### What the task requires
The required output is the stretch from the line containing "Task: Click the 822.88 data label" through the line containing "The width and height of the screenshot is (850, 638)." in the records below, unaltered and with no pictures.

------ Available data

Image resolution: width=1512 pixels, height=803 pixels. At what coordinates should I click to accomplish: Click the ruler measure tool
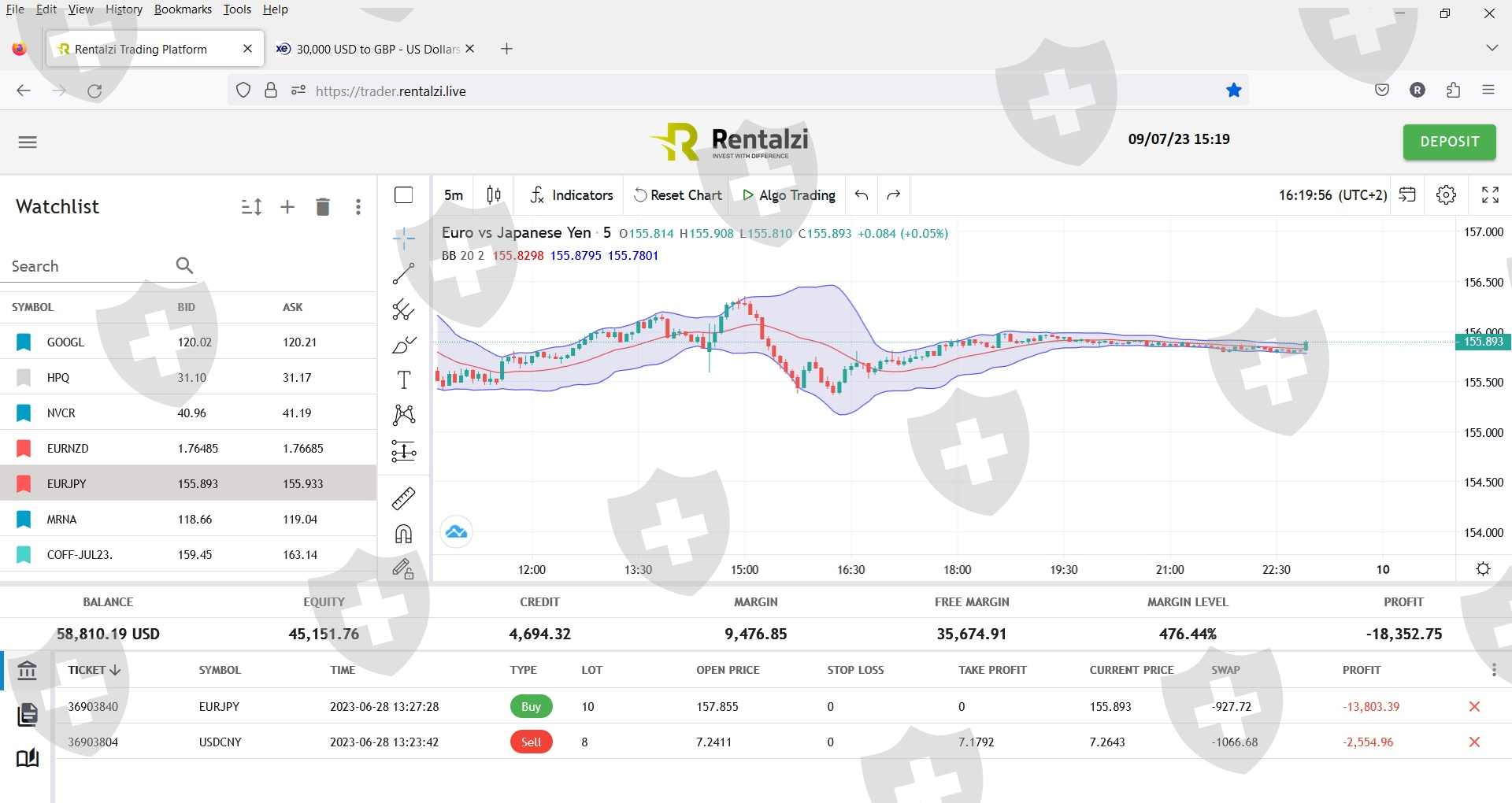pos(403,498)
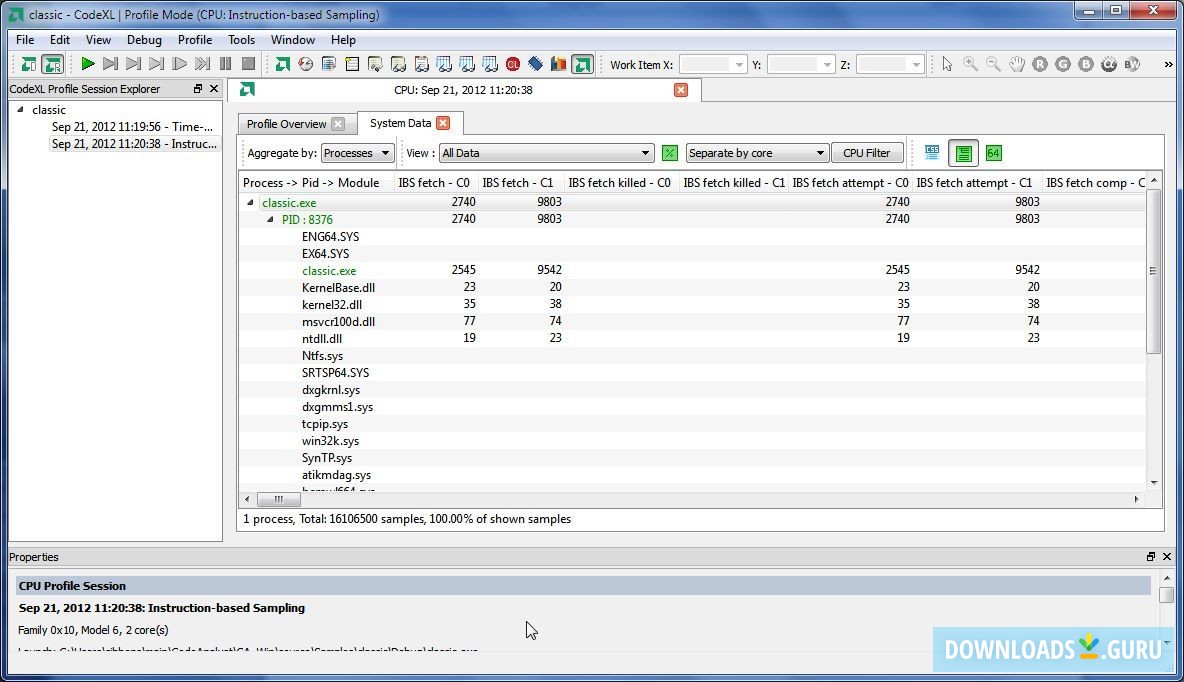Open the Aggregate by Processes dropdown

357,153
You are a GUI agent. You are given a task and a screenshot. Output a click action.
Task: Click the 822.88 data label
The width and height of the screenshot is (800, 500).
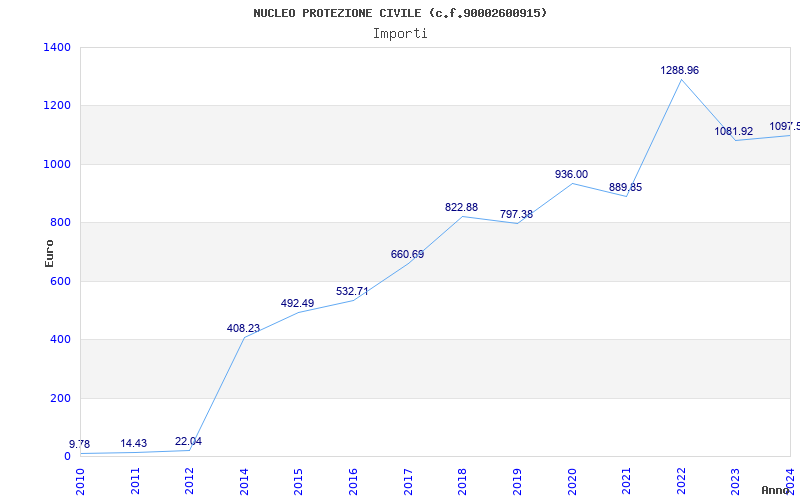click(x=461, y=208)
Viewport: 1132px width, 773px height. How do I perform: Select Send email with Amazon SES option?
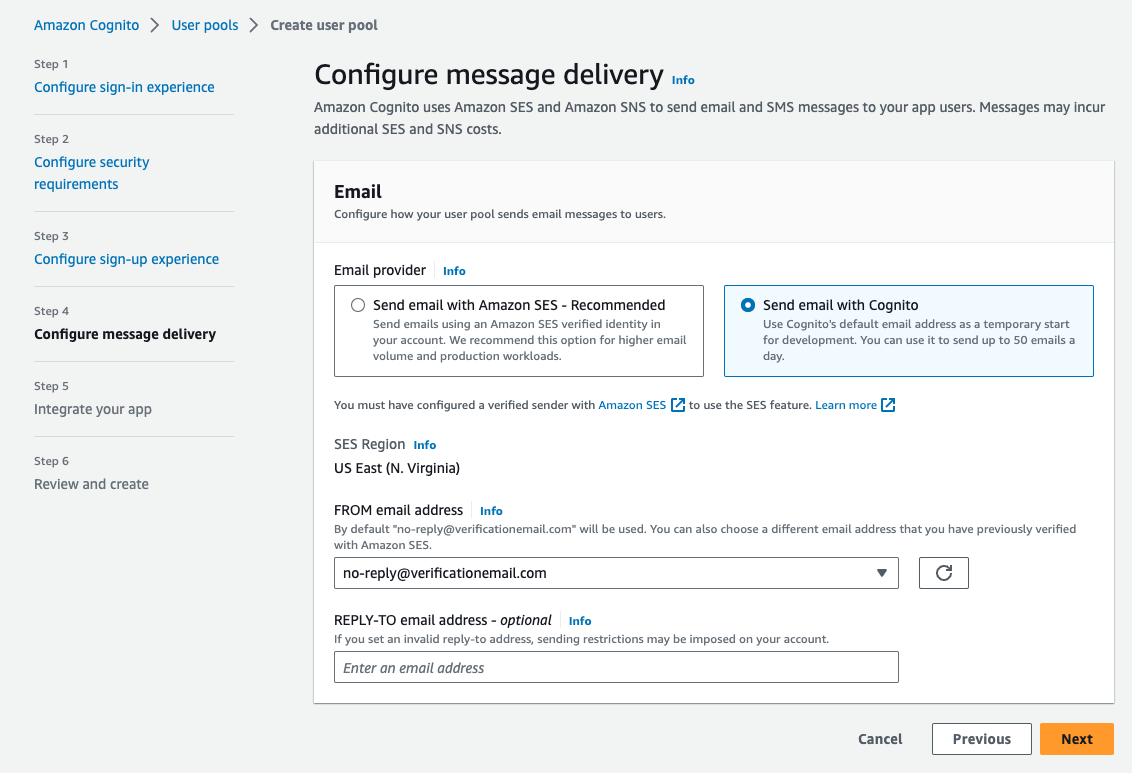[358, 305]
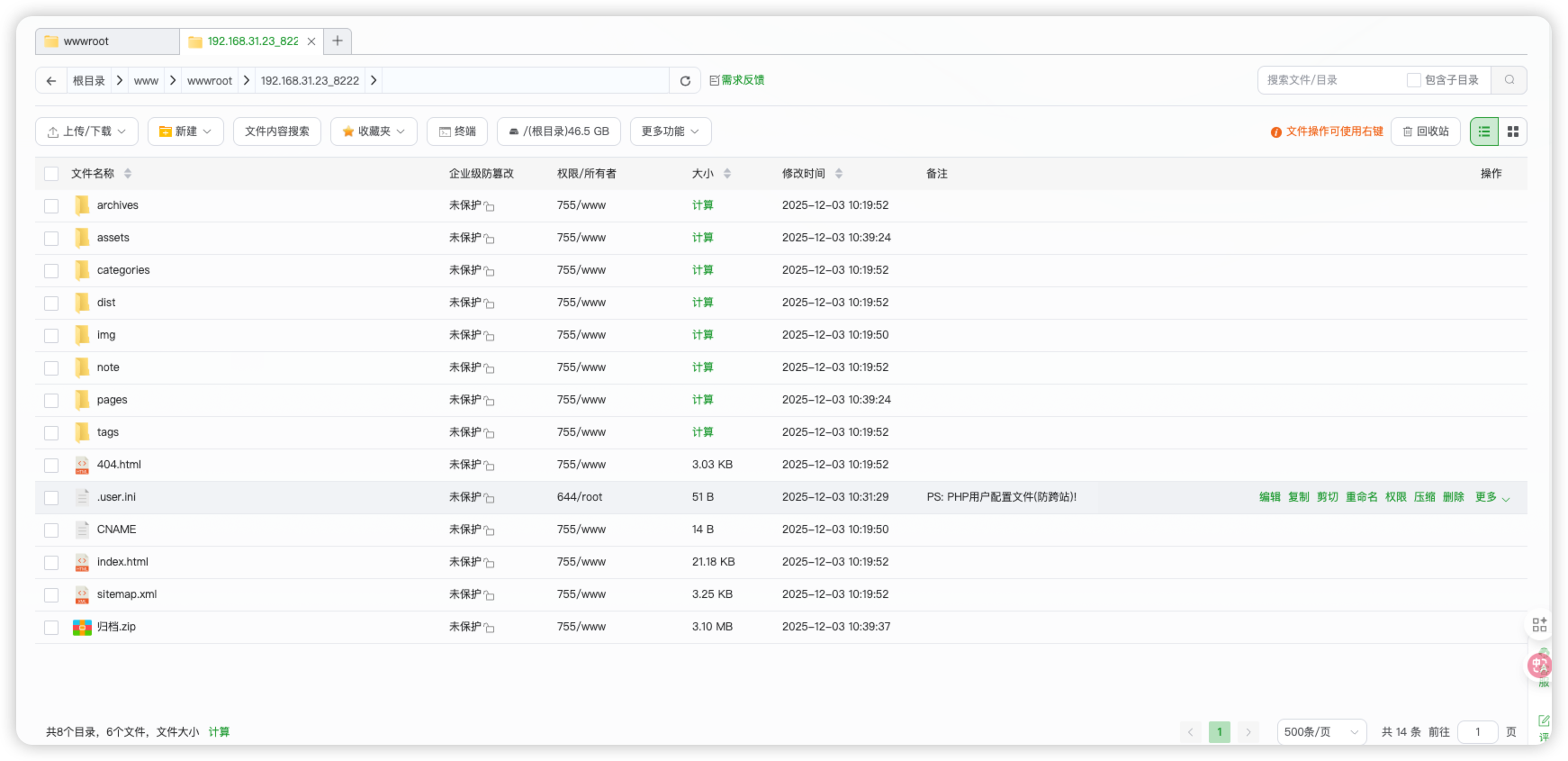
Task: Toggle the select-all checkbox in header
Action: (51, 174)
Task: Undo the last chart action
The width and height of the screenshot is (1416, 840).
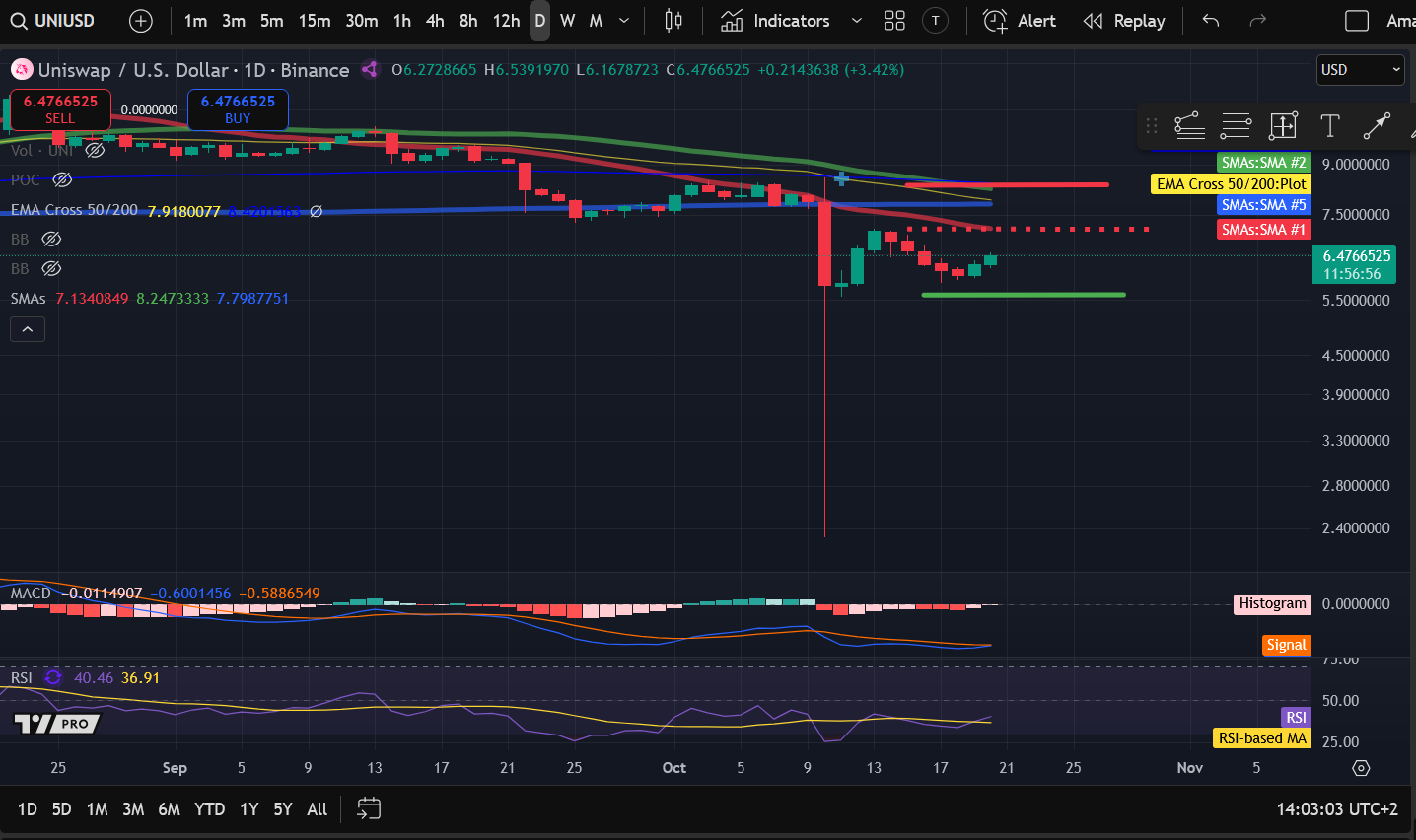Action: click(x=1211, y=21)
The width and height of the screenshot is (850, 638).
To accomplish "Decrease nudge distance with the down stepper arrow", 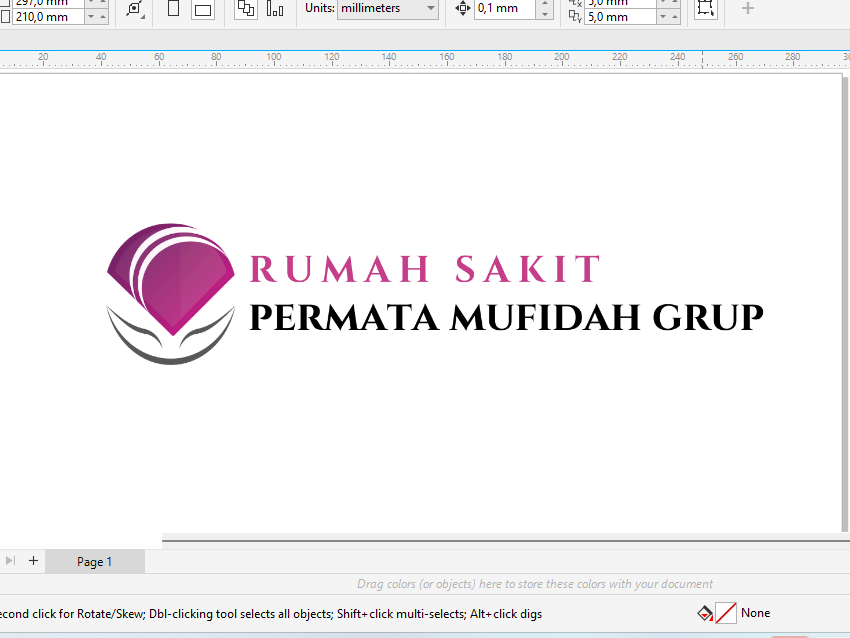I will (x=544, y=16).
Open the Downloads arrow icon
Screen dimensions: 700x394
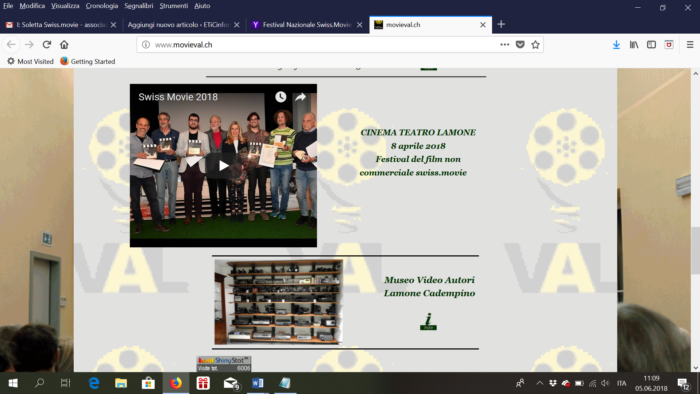coord(616,45)
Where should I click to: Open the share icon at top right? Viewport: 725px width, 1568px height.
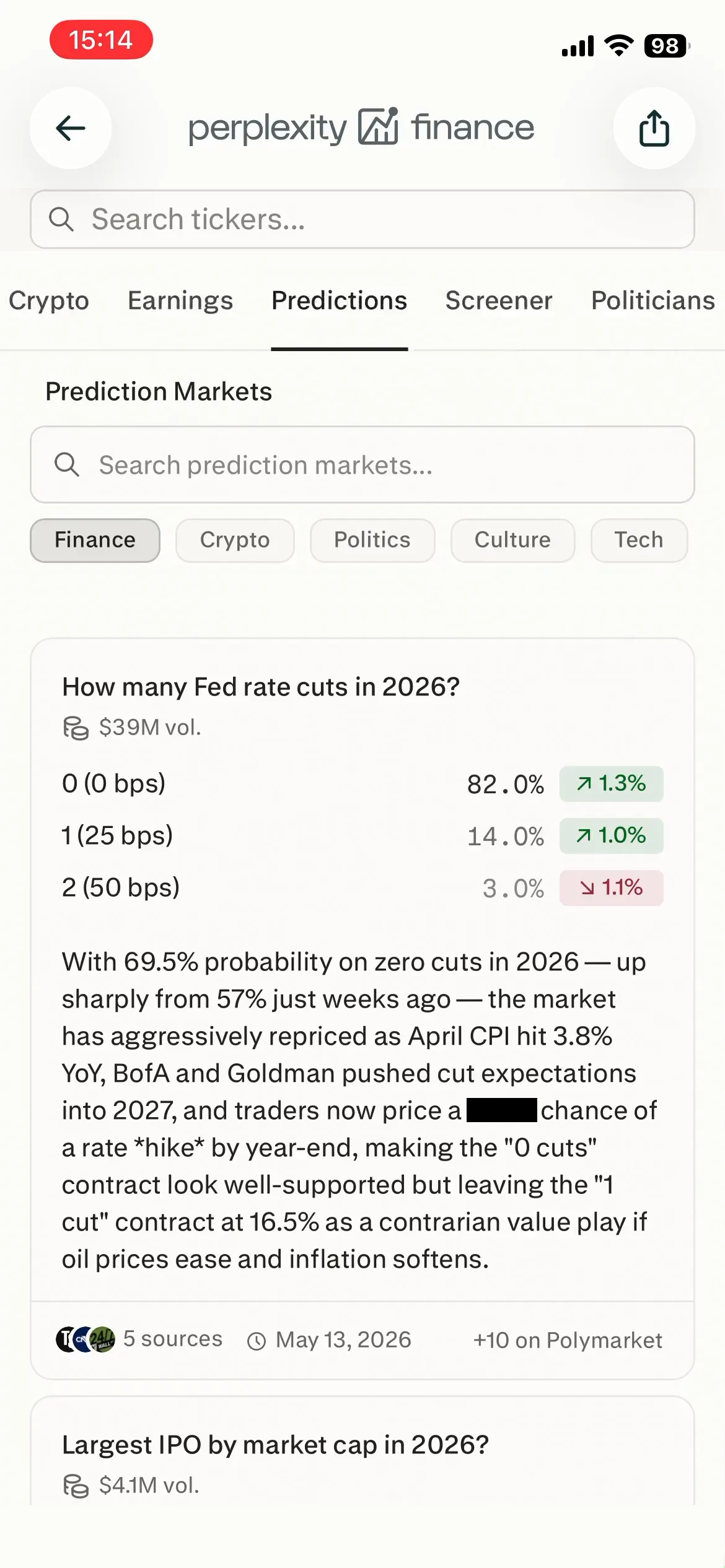[x=654, y=128]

------------

### Output of the exercise
Task: Click the 822.88 data label
The width and height of the screenshot is (800, 500).
click(x=461, y=208)
Viewport: 1132px width, 773px height. How do I perform: Select Send email with Amazon SES option?
[358, 305]
Task: Toggle the select-all checkbox in header
Action: (51, 174)
Task: Undo the last chart action
The width and height of the screenshot is (1416, 840).
Action: click(x=1211, y=21)
The width and height of the screenshot is (850, 638).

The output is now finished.